Frequently, after passing a conspicuous hill, I have seen Qway glance over his shoulder for a second or two, to see what it would look like when he approached it again on the return journey, and to note any small peculiarities that it possessed.
In addition to this sense of angles and distances, these desert men have in many cases a wonderfully accurate knowledge of the cardinal points of the compass. This seems at first sight to amount almost to an instinct. It is, however, probably produced by a recollection of the changes of direction in a day’s march which has, through long practice, become so habitual as to be almost subconscious.
A good guide can not only steer by the stars and sun, but is able to get on almost equally well without them. On the darkest and most overcast night, Qway never had the slightest doubt as to the direction in which our road lay—and this too in a part of the desert which he had previously never visited.
I often tested the sense of direction possessed by my men when we got into camp, by resting a rifle on the top of a sack of grain and telling them to aim it towards the north, afterwards testing their sighting by means of my compass.

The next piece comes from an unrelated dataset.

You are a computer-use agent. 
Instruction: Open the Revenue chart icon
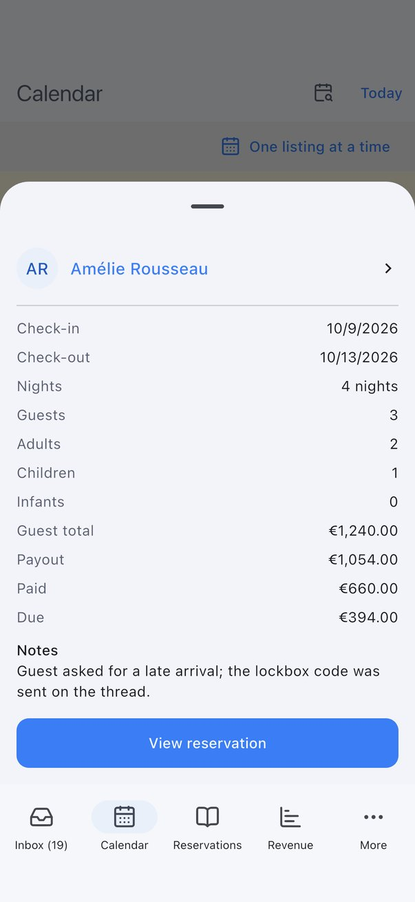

Qway and Abd er Rahman were surprisingly consistent in their accuracy, and there was very little indeed to choose between them. There was considerable rivalry between them on this point in consequence. They were very seldom more than two degrees wrong on one side or the other of the true north.
Qway was an unusually intelligent specimen of the bedawin Arabs—a race who are by no means so stupid as they are sometimes represented. There was little that he did not know about the desert and its ways, and he was extraordinarily quick to pick up any little European dodges, such as map-making to scale, that I showed him; but on questions connected with irrigation, cultivation, building, or anything that had a bearing on the life of the fellahin, he was—or professed to be—entirely ignorant. He regarded them as an inferior race, and evidently considered it beneath his dignity to take any interest at all in them or their ways. He seldom alluded to them to me without adding some contemptuous remark. He never felt at home in the crowded life of the Nile Valley, declared that he got lost whenever he went into a town—this I believe to be the case with most bedawin—that the towns were filthy, the inhabitants all thieves, liars, “women” and worse, and that the drinking water was foul, and even the air was damp, impure, and not to be compared with that of his beloved desert.

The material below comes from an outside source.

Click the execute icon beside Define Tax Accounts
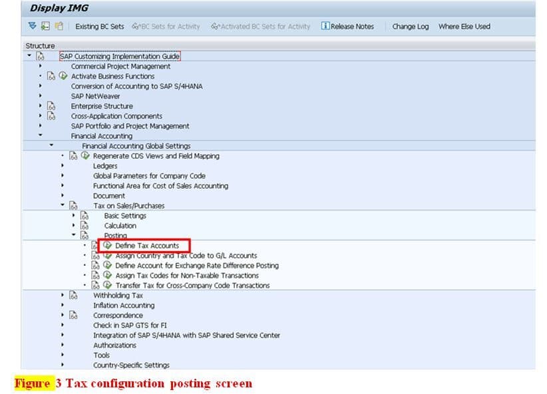 [108, 246]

The opinion of the Egyptians of the Nile Valley is equally unfavourable to the Arabs. They regard them as an overbearing, lawless, ignorant set of ruffians whom they pretend to despise—but they stand all the same very much in awe of them. After all, their views of each other are only natural; their characters have practically nothing in common, and criticism usually takes the form of “this man is different from me, so he must be wrong.”
Qway, in the caravan, was invariably treated with great respect. He was usually addressed to as “khal (uncle) Qway,” and he was not the man to allow any lapses from this attitude, which he considered his due as an Arab and as the head-man of the caravan. Any falling off in this respect was immediately followed by some caustic reference on his part to the inferiority of slaves, “black men,” or fellahin, as the case required.
Abd er Rahman and the camel men all did their work well, and the difficulties due to the sand and the attitude of the natives that I had been warned that I should have to face, all appeared to be greatly exaggerated. With Qway as my guide, I hoped with the experience I had already gained, to make an attempt the next year, with a reasonable prospect of success, to cross the desert, or at any rate to penetrate much farther into it than I had already done, and reach some portion that was inhabited.
But just when I was preparing to return to Egypt, an event happened that put an entirely new complexion upon things, and upset the whole of my plans.